# The task
Present the lines of the listing from the line with "This screenshot has height=395, width=758." up to and including the line with "2266x881 pixels. pos(1079,223)" as a numbered list, leaving out any blank lines.

# The input
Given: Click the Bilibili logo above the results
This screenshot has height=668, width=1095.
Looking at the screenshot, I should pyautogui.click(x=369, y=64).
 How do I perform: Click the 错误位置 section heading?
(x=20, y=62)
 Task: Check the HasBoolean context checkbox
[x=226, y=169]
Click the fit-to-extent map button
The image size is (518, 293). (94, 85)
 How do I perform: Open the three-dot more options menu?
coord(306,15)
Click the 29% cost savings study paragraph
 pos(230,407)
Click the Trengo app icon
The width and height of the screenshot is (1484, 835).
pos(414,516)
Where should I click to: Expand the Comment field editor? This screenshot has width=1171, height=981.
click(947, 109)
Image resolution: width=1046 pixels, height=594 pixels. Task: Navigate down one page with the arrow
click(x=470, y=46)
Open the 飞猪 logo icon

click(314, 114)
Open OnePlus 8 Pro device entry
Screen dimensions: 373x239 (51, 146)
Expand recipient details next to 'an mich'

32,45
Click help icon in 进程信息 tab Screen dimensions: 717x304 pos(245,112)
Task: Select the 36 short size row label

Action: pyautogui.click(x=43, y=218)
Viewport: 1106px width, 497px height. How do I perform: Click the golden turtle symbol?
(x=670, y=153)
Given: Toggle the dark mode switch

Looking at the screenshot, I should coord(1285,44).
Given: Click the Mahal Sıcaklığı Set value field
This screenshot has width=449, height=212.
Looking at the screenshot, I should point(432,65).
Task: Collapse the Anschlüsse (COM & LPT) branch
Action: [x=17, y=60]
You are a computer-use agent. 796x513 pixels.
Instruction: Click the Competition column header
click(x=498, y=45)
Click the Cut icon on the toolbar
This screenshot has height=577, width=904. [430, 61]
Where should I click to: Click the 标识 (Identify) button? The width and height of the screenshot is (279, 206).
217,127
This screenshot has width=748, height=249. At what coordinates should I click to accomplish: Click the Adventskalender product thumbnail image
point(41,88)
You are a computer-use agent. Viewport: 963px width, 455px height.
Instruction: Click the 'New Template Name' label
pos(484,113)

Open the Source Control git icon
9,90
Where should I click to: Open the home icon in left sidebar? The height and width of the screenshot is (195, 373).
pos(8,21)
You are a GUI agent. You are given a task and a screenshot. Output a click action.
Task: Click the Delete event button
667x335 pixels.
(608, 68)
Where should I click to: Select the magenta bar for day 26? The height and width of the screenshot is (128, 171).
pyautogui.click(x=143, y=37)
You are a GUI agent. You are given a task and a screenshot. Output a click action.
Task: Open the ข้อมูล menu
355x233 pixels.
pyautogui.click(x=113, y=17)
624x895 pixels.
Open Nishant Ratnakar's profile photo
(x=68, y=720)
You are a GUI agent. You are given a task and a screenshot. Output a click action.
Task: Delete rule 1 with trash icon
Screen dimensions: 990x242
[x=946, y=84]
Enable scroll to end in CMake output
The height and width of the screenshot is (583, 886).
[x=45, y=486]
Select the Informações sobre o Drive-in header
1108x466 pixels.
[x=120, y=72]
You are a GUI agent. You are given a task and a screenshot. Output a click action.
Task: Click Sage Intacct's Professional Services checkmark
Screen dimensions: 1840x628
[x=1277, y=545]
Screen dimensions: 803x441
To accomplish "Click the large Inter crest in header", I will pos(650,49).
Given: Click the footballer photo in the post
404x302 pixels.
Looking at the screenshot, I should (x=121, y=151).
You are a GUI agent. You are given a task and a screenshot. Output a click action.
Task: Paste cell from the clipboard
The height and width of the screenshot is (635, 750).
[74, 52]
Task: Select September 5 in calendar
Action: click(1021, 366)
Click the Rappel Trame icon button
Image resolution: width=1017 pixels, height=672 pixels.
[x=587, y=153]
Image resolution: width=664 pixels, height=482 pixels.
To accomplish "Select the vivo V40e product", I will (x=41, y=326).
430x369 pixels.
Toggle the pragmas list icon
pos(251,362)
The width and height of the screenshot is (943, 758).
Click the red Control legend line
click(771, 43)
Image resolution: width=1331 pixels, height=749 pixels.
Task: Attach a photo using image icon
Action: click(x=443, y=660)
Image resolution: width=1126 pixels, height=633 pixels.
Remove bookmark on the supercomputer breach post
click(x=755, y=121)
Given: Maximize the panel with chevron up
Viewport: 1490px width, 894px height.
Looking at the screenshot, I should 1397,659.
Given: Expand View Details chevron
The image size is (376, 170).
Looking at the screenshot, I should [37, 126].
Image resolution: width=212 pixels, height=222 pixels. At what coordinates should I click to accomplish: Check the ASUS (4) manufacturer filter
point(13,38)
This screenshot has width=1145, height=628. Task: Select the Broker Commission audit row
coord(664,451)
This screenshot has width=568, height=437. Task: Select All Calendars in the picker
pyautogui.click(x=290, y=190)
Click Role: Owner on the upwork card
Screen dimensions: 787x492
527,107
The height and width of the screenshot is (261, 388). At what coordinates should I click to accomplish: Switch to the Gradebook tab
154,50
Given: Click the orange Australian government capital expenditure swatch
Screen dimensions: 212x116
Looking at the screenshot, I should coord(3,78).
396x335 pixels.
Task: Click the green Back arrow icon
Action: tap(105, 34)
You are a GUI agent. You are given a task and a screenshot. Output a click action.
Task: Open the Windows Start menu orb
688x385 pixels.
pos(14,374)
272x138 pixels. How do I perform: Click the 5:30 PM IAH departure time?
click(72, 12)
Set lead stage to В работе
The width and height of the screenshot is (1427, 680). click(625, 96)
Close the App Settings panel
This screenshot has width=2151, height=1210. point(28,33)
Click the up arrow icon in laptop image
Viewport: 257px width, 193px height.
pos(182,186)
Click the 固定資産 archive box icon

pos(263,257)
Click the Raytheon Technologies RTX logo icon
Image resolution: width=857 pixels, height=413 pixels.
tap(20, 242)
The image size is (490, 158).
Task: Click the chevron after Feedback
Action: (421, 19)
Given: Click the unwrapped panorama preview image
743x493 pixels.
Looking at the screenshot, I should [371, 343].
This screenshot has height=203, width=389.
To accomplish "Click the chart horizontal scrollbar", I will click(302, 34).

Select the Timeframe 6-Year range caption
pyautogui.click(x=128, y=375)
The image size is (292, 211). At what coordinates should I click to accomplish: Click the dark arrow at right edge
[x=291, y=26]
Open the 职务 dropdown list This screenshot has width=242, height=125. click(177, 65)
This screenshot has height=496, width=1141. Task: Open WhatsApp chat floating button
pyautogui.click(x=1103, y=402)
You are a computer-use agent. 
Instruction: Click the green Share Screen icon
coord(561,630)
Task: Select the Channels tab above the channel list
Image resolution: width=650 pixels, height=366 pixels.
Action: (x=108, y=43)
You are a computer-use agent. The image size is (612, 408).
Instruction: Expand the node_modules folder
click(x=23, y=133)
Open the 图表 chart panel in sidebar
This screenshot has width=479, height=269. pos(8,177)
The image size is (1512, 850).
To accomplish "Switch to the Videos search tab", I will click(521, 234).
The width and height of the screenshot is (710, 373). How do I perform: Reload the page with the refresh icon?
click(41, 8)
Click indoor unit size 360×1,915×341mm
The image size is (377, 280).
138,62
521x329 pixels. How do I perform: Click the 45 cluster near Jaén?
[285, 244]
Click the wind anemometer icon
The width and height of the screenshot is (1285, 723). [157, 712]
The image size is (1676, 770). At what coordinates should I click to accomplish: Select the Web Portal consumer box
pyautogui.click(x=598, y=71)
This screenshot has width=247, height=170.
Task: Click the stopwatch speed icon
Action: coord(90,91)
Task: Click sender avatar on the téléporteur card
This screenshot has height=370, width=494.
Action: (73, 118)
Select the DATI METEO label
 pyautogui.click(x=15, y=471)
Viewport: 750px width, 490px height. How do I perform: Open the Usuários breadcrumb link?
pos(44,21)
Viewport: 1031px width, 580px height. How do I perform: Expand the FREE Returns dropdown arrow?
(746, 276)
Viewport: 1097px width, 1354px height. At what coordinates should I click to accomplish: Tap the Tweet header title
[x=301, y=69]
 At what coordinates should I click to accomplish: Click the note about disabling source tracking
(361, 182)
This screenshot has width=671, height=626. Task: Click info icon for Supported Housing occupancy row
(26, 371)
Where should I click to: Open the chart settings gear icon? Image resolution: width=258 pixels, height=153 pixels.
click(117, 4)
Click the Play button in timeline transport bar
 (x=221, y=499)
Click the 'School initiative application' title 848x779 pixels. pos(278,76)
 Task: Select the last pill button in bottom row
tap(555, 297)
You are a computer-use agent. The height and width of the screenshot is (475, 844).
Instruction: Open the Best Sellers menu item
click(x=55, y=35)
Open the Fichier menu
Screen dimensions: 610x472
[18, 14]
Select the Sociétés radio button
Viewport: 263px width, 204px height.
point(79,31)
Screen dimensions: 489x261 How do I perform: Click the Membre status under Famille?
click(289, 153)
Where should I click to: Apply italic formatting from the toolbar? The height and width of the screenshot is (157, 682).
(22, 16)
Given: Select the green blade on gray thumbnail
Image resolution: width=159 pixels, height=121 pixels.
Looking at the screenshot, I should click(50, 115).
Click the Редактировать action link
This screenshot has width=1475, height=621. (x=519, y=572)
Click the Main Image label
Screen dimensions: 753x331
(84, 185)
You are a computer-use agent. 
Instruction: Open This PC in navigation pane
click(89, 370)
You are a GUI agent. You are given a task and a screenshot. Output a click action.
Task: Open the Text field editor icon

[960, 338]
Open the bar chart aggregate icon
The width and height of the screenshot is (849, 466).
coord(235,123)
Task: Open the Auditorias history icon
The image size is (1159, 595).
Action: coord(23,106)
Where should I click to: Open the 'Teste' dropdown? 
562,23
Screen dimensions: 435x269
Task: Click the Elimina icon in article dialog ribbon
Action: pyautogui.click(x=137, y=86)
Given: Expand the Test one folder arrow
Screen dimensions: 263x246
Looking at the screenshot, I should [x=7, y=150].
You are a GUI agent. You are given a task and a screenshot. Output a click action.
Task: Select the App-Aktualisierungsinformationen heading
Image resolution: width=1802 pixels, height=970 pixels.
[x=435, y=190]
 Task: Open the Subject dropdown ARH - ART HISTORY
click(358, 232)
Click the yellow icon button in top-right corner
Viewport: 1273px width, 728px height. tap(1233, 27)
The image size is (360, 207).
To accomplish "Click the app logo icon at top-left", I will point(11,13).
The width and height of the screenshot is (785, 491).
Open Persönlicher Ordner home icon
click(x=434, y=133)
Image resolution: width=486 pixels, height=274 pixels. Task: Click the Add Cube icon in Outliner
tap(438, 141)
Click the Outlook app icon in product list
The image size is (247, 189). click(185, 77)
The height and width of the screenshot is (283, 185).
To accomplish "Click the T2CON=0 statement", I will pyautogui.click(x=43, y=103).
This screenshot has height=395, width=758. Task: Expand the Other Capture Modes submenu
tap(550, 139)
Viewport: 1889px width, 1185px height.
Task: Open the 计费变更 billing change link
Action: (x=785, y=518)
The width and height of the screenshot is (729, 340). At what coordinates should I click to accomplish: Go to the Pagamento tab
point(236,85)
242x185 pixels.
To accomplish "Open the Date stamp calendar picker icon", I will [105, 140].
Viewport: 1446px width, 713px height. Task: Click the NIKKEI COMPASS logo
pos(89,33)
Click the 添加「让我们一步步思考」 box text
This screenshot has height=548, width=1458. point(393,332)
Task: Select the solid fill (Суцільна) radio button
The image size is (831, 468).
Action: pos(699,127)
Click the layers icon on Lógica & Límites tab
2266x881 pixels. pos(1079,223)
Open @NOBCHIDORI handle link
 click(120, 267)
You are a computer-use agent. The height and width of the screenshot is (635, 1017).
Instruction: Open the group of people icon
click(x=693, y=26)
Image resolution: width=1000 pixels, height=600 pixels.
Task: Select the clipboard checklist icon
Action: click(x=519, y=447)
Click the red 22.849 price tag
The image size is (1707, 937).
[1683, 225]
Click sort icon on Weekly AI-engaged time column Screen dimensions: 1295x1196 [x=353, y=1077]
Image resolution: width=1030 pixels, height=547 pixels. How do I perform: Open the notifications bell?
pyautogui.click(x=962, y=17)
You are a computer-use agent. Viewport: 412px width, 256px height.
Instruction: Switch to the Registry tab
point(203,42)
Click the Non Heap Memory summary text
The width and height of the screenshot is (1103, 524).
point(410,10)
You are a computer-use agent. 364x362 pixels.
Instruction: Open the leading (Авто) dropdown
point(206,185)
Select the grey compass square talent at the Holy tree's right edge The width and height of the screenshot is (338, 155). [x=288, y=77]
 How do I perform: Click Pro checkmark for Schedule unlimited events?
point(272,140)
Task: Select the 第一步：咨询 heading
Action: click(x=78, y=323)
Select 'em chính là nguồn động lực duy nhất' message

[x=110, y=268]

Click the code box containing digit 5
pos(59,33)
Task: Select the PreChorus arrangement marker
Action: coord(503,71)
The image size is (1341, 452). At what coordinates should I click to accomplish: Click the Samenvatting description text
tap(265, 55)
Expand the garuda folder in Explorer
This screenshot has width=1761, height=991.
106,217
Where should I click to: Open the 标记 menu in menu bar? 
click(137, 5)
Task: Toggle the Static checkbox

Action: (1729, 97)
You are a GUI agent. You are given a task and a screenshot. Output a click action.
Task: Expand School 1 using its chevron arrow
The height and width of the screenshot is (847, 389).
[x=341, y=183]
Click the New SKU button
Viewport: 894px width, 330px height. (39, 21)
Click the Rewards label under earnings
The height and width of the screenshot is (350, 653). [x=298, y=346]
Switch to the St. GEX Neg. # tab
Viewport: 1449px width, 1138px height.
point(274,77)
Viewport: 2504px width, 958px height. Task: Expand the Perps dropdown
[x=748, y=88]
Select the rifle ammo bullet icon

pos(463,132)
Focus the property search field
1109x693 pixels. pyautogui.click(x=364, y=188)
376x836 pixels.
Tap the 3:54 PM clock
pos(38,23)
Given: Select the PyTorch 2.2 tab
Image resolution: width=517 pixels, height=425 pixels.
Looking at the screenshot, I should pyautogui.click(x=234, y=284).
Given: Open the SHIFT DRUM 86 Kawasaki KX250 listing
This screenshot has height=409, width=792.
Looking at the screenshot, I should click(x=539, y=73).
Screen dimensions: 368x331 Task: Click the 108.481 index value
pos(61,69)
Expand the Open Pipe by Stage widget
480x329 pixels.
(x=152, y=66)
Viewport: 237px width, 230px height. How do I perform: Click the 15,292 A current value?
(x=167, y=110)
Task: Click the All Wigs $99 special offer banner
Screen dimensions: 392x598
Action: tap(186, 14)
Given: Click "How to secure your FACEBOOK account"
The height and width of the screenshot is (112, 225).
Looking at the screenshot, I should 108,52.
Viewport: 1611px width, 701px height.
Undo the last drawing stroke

# Correct output
1. This screenshot has height=395, width=758. Task: Expand the Other Capture Modes submenu
2. tap(550, 139)
3. Viewport: 1889px width, 1185px height.
4. Task: Open the 计费变更 billing change link
5. Action: (x=785, y=518)
6. The width and height of the screenshot is (729, 340). At what coordinates should I click to accomplish: Go to the Pagamento tab
7. point(236,85)
8. 242x185 pixels.
9. To accomplish "Open the Date stamp calendar picker icon", I will [105, 140].
10. Viewport: 1446px width, 713px height. Task: Click the NIKKEI COMPASS logo
11. pos(89,33)
12. Click the 添加「让我们一步步思考」 box text
13. This screenshot has height=548, width=1458. point(393,332)
14. Task: Select the solid fill (Суцільна) radio button
15. The image size is (831, 468).
16. Action: pos(699,127)
17. Click the layers icon on Lógica & Límites tab
18. 2266x881 pixels. pos(1079,223)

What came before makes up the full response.